The Implication of Human Author has not lost its significance
Copyright offices throughout the world have clarified that copyright must be accompanied by human intervention to facilitate its protection. Unprotected AI outputs that do not rely meaningfully on human creative work are said to be unprotectable, i.e., they are not the subject of copyright. At the same time that a human author uses AI as a tool, such as editing, using, or incorporating AI parts into a composition, that collaborative work can qualify as copyrightable.
Who Prevails: Creators, Corporations or AI?
Within the context of this transformation, different stakeholders are playing politics:
Content creators would want protection, fair compensation and rights regarding the use of their works.
Technology companies are seeking guidance on which data may be authorised for AI training and how to avert extreme legal risks.
Officials and regulatory agencies strive to balance out innovation fairly.
Legal uncertainties seek to dissatisfy the customers and users with access to AI tools.
As 2025 approaches, this strain remains unresolved. The directions are evident:
The courts will continue to define the limits of copyright law through legal challenges.
Governments will develop regulatory policies.
Due to the time change, there will be changes in the legal meanings of authorship, ownership, and originality.
We will one day have special copyright regimes for AI-assisted works, obligatory licensing regimes, and even novel models of economic rights that remunerate creators every time AI uses their work.
Finding: A Copyright Turning Point
Copyright laws have changed with the times, from the printing press to the internet. It is with the rise of AI that the question most potentially arises: a technology that does not simply broadcast content, but creates it.
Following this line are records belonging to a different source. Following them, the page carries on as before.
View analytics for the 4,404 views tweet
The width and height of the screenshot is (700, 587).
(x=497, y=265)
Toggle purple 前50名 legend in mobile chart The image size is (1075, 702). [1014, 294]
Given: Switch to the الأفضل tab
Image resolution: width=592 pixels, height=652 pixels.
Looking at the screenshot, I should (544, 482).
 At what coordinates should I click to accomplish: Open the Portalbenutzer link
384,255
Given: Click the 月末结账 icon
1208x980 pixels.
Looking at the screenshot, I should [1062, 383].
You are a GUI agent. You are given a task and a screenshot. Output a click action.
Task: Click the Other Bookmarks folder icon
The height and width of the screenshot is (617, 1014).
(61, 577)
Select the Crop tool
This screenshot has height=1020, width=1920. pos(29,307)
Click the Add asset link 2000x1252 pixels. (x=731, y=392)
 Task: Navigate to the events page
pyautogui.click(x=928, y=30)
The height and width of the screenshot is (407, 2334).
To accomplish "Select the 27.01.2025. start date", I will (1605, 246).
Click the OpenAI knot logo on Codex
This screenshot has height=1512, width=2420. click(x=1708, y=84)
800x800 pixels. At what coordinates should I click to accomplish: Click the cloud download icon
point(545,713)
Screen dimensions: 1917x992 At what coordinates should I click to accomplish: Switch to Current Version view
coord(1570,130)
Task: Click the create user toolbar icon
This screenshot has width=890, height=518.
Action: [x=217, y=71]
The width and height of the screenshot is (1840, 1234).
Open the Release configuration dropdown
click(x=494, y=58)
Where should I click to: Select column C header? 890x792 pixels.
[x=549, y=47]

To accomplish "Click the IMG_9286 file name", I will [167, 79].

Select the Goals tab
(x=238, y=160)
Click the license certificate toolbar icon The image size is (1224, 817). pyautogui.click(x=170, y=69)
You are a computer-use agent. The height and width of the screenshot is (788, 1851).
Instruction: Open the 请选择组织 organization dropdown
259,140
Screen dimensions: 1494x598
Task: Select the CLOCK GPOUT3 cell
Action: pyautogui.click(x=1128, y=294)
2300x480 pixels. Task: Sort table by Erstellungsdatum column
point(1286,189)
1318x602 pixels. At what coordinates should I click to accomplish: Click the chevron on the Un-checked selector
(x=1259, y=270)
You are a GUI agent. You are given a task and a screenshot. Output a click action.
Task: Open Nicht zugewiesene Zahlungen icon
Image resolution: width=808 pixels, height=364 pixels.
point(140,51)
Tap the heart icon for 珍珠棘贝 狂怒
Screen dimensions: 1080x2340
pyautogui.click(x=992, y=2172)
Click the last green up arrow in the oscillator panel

The year 2025 marks a moment. Cases of legal conflicts between Disney and Google highlight the intensifying conflicts. U.S. legislative programs. And India shows that governments can no longer ignore the effects of AI. In addition to the legal mandate, the authorship emphasises that copyright must protect economic fairness and cultural inherent worth. When the boundary is crossed, the machine's creativity fades, but one thing is definite: the copyright law cannot be the same. It needs to adapt. Risk alienating creators in a time when we could have algorithms that can paint, compose, and innovate.
We can only secure our future when copyright safeguards our developments and the creative people who fascinate us with their works of art, balancing the impacts of innovation with the appreciation of human creative efforts.
Disclaimer: This article is published for educational and informational purposes only and does not constitute legal advice, legal opinion, or professional counsel. It does not create a lawyer–client relationship. All views and opinions expressed are solely those of the author and represent their independent analysis. ClearLaw.online does not endorse, verify, or assume responsibility for the author’s views or conclusions. While editorial standards are maintained, ClearLaw.online, the author, and the publisher disclaim all liability for any errors, omissions, or consequences arising from reliance on this content. Readers are advised to consult a qualified legal professional before acting on any information herein. Use of this article is at the reader’s own risk.